■ Письменное задание A ■
Ответьте на вопросы по извлечённому тексту и пометьте ответы теми же номерами.
(i) Каким полным названием предлагается именовать событие, о котором идёт речь?
(ii) В истории какого столетия, по тексту, едва ли найдётся событие, равное этому по масштабу последствий?
(iii) Чью роль здесь никому не приходит в голову оспаривать даже сегодня?
■ Письменное задание B ■
Изложите суть извлечённого текста в двух предложениях.
■ Письменное задание C ■
Перепечатайте без изменений часть извлечённого текста между словами «Да, это так, Великая» и «бы, незыблемые истины.», включительно.

■ Извлечённый текст ■
-------------------------

Да, это так, Великая Октябрьская социалистическая революция (будем все же именовать это событие так, как оно того заслуживает: ведь какой бы этический знак сегодня ни присваивался ему, едва ли в истории двадцатого столетия найдется событие, равное ей по масштабу своих последствий) навсегда останется в памяти поколений и поколений. Ну, а роль Ленина здесь никому не приходит в голову оспаривать даже сегодня, когда самому решительному пересмотру подвергаются все еще вчера, казалось бы, незыблемые истины.

-------------------------

■ Предоставленный материал ■

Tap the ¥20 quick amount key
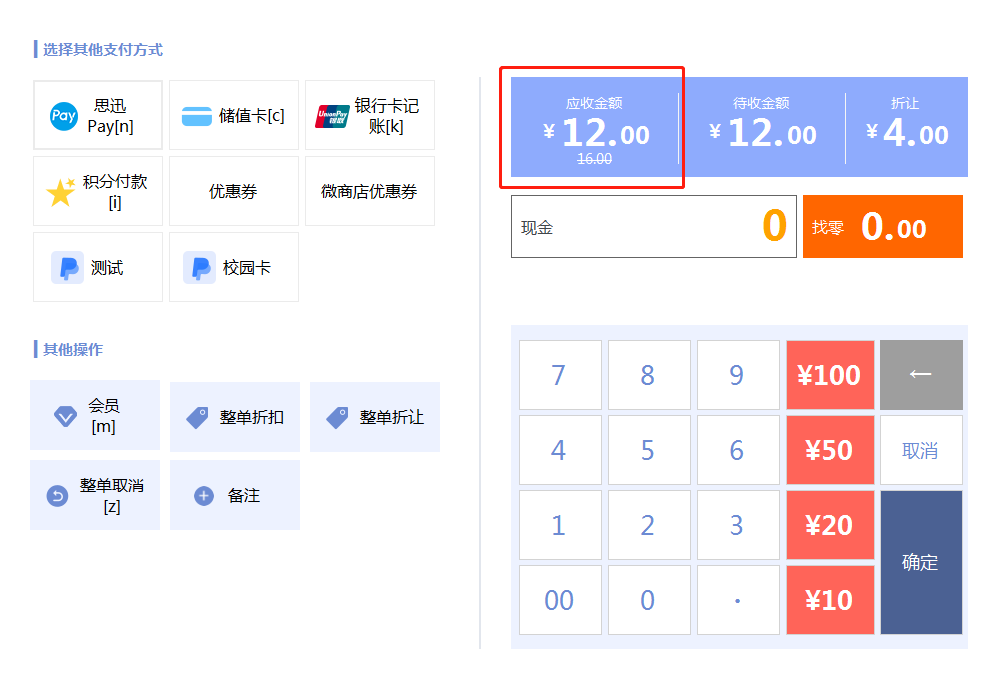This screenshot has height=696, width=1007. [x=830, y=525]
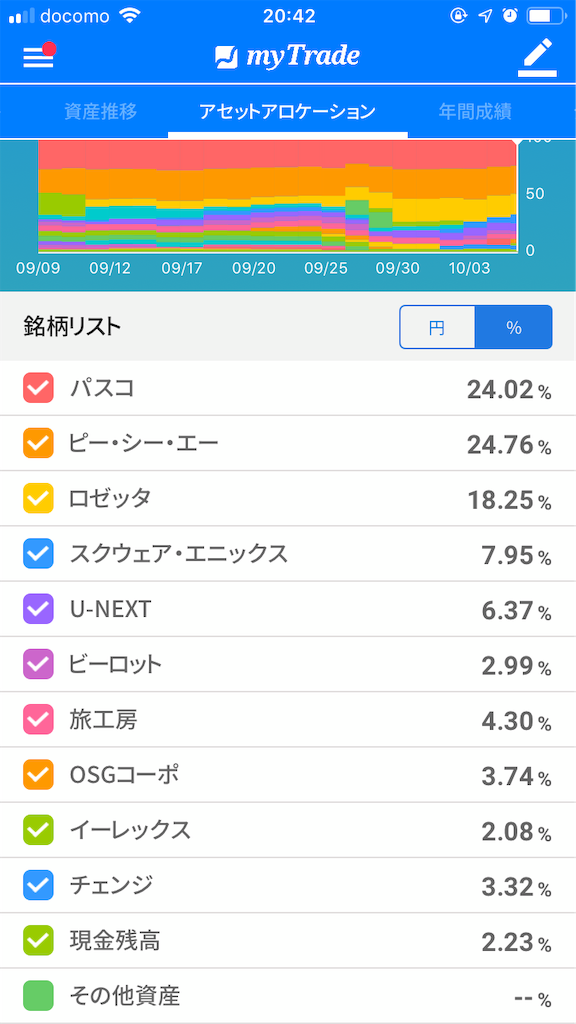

-------------------------

■ Правильный результат A ■
(i) Великая Октябрьская социалистическая революция.
(ii) Двадцатого столетия.
(iii) Роль Ленина.

■ Правильный результат B ■
Великая Октябрьская социалистическая революция, какой бы этический знак ей сегодня ни присваивали, навсегда останется в памяти поколений, ведь в истории двадцатого столетия едва ли найдётся событие, равное ей по масштабу последствий. Роль Ленина в ней никто не оспаривает даже сейчас, когда решительному пересмотру подвергаются ещё вчера казавшиеся незыблемыми истины.

■ Правильный результат C ■
Да, это так, Великая Октябрьская социалистическая революция (будем все же именовать это событие так, как оно того заслуживает: ведь какой бы этический знак сегодня ни присваивался ему, едва ли в истории двадцатого столетия найдется событие, равное ей по масштабу своих последствий) навсегда останется в памяти поколений и поколений. Ну, а роль Ленина здесь никому не приходит в голову оспаривать даже сегодня, когда самому решительному пересмотру подвергаются все еще вчера, казалось бы, незыблемые истины.